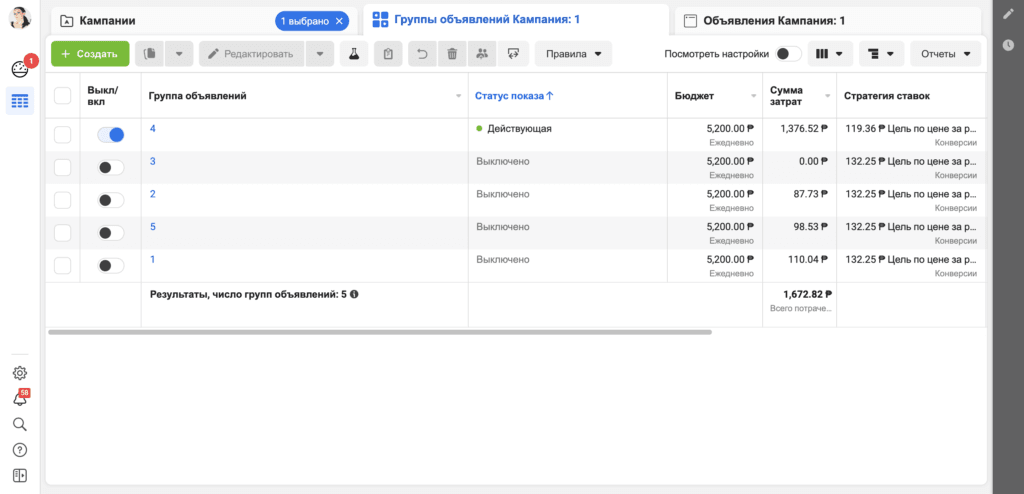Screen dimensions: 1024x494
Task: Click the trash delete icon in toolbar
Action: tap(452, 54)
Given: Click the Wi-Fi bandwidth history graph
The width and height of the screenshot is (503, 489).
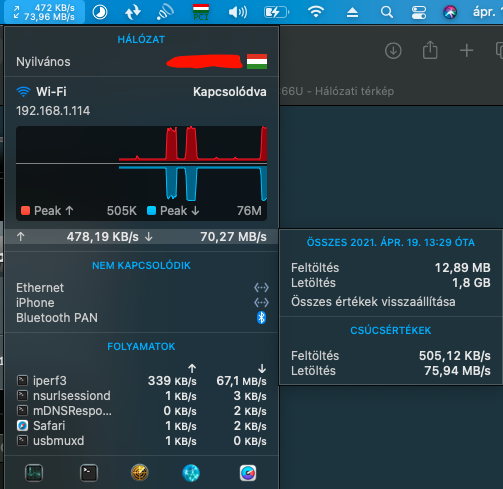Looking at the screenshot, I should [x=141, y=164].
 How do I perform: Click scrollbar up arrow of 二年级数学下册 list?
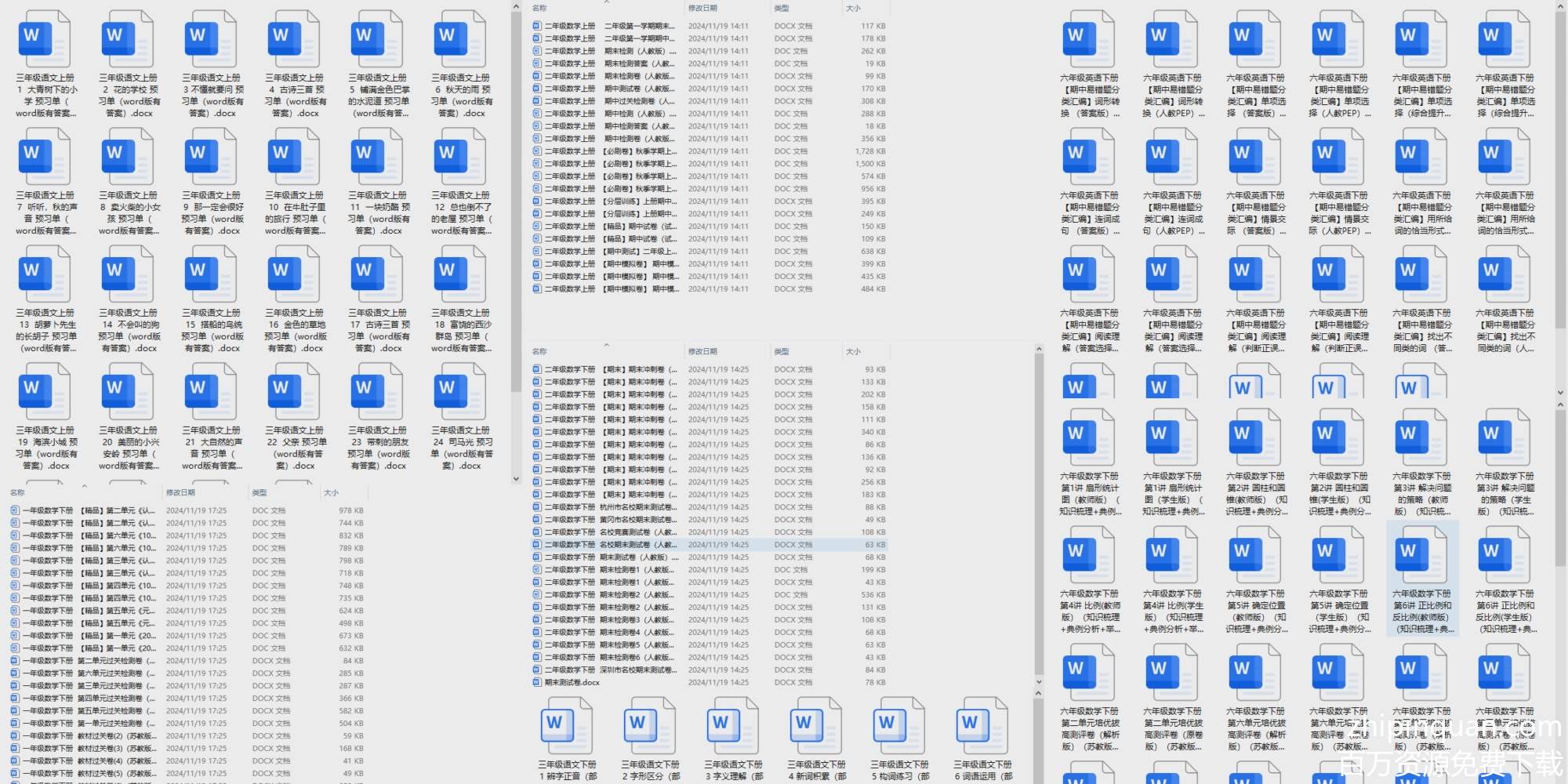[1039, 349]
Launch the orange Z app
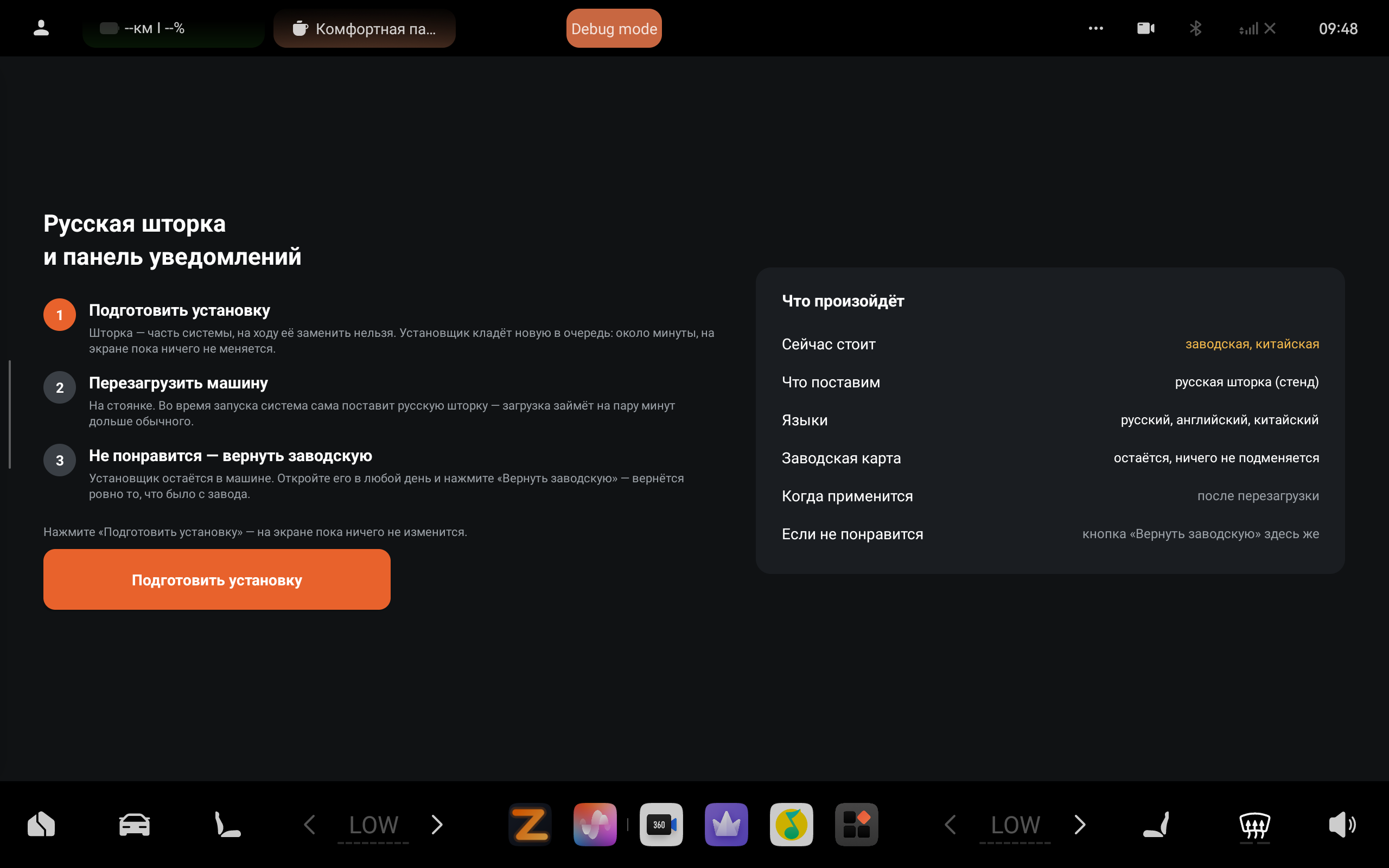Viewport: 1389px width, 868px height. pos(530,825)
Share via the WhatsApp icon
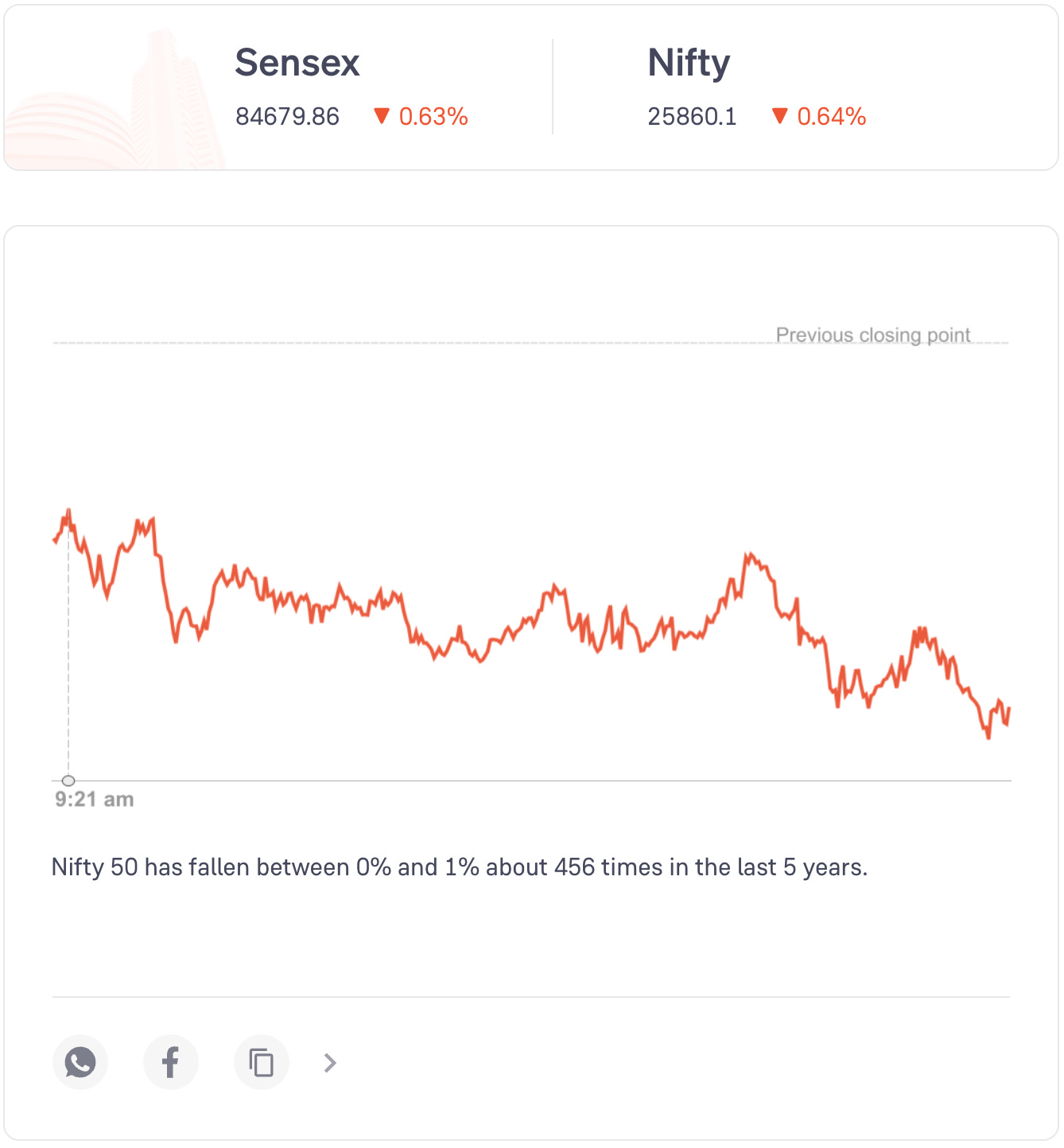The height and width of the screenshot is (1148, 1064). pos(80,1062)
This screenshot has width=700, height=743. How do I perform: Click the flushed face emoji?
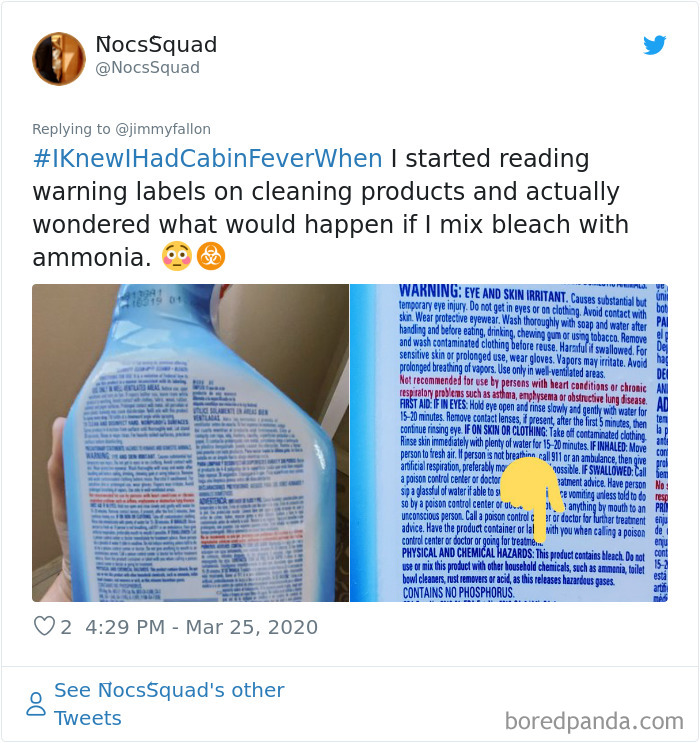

————

Task requirements:
Your answer must be the lines from the one containing "The width and" through the last line of the records, both included, written out exactly and without pictures.

Output for this task:
The width and height of the screenshot is (503, 489).
Looking at the screenshot, I should [x=141, y=164].
 How do I perform: Click scrollbar up arrow of 二年级数学下册 list?
[1039, 349]
Launch the orange Z app
Viewport: 1389px width, 868px height. pos(530,825)
Share via the WhatsApp icon
The height and width of the screenshot is (1148, 1064). pos(80,1062)
This screenshot has width=700, height=743. How do I perform: Click the flushed face emoji?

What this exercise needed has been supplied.